Today Intel is announcing some of its plans for its future Xeon Scalable platform. The company has already announced that after the Cascade Lake series of processors launched this year that it will bring forth another generation of 14nm products, called Cooper Lake, followed by its first generation of 10nm on Xeon, Ice Lake. Today’s announcement relates to the core count of Cooper Lake, the form factor, and the platform.

Today Intel is confirming that it will be bringing its 56-core Xeon Platinum 9200 family to Cooper Lake, so developers can take advantage of its new bfloat16 instructions with a high core count. On top of this, Intel is also stating that the new CPUs will be socketed, unlike the 56-core Cascade Lake CPUs which are BGA only. In order to necessitate the socketing of the product, this means that a new socket is required, which Intel has confirmed will also support Ice Lake in the same socket. According to one of our sources, this will be an LGA4189 product.

Based on our research, it should be noted that we expect bfloat16 support to only be present in Cooper Lake and not Ice Lake. Intel has stated that the 56-core version of Cooper Lake will be in a similar format to its 56-core Cascade Lake, which we take to mean that it is two dies on the same chip and limited to 2S deployments, however based on our expectations for Ice Lake Xeon parts, we have come to understand that there will be eight memory channels in the single chip design, and perhaps up to 16 memory channels with the dual-die 56-core version. (It will be interesting to see 16 channels at 2DPC on a 2S motherboard, given that 12 channels * 2DPC * 2S barely fits into a standard 19-inch chassis.)
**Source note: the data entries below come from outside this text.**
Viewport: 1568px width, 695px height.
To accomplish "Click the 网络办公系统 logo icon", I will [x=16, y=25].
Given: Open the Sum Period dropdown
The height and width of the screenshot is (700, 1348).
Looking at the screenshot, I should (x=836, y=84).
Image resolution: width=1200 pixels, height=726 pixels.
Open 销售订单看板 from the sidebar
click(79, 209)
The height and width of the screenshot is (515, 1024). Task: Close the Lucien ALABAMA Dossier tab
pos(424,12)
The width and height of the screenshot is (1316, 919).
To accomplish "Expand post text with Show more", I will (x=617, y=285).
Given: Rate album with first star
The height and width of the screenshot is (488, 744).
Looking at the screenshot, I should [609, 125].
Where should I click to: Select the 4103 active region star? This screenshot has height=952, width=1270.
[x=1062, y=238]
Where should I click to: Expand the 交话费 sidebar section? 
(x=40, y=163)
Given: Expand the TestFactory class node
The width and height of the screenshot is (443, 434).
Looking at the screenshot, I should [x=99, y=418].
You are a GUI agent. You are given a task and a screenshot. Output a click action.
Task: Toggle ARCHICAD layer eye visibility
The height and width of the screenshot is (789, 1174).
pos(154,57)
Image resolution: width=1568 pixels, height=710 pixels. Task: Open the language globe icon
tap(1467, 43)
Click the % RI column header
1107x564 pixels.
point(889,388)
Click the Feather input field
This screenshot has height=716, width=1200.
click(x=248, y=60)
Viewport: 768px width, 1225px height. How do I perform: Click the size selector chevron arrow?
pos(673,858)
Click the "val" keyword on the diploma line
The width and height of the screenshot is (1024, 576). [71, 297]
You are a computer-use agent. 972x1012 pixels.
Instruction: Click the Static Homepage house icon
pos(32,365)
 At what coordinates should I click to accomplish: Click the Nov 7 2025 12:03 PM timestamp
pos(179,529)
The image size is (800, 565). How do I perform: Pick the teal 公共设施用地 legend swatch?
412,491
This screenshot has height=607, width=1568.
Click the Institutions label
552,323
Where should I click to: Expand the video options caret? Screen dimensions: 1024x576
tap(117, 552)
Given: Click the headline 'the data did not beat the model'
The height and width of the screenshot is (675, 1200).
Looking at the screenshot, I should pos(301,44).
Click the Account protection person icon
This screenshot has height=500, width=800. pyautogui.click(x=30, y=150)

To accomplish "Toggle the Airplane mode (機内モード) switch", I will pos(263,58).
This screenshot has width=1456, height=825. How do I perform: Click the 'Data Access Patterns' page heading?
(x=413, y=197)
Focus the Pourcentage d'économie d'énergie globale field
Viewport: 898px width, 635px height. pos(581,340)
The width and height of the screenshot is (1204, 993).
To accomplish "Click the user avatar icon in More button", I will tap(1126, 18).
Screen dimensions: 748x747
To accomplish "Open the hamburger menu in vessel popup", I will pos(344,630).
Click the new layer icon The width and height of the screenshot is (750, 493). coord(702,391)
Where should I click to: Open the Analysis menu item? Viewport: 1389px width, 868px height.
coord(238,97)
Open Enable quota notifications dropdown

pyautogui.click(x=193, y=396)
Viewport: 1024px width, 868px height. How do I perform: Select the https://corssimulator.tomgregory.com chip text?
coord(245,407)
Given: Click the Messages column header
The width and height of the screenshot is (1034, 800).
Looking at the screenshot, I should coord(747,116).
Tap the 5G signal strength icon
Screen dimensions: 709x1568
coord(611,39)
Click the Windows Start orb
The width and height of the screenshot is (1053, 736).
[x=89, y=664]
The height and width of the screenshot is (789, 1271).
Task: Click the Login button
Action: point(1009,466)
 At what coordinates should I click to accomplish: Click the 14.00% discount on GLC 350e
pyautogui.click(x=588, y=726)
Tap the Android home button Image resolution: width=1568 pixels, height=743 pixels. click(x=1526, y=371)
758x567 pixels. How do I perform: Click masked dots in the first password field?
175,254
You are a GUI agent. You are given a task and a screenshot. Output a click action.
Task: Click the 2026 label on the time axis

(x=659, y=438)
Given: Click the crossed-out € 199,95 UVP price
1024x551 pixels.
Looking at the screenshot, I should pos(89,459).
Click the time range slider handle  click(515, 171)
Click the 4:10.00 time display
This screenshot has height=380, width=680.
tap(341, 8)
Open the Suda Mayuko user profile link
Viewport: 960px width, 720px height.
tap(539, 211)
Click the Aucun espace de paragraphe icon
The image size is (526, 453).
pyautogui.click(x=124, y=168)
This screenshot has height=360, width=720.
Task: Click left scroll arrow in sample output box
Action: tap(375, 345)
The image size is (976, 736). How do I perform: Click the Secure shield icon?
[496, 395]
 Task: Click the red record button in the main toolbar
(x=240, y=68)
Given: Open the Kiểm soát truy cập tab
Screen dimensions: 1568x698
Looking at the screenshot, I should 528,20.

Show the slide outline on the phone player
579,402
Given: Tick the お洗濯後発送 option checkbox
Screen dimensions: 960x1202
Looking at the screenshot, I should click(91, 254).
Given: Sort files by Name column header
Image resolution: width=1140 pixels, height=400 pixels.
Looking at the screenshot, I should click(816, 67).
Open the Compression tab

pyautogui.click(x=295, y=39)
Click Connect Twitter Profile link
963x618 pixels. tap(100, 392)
Intel’s Lisa Spelman, VP of the Data Center Group and GM of Xeon, stated in an interview with AnandTech last year that Cooper Lake will be launched in 2019, with Ice Lake as a ‘fast follow-on’, expected in the middle of 2020. That’s not a confirmation that the 56-core version of Cooper will be in 2019, but this is the general cadence for both families that Intel is expected to run to.

At Intel’s Architecture Day in December 2018, Sailesh Kottapalli showed off an early sample of Ice Lake Xeon silicon. At the time I was skeptical, given that Intel’s 10+ process still looked like it was having yield issues with small quad-core chips, let alone large Xeon-like designs. Cooper Lake on 14nm should easily be able to be rolled into a dual-die design, like Cascade Lake, so it will be interesting to see where 10nm Ice Lake Xeon will end up.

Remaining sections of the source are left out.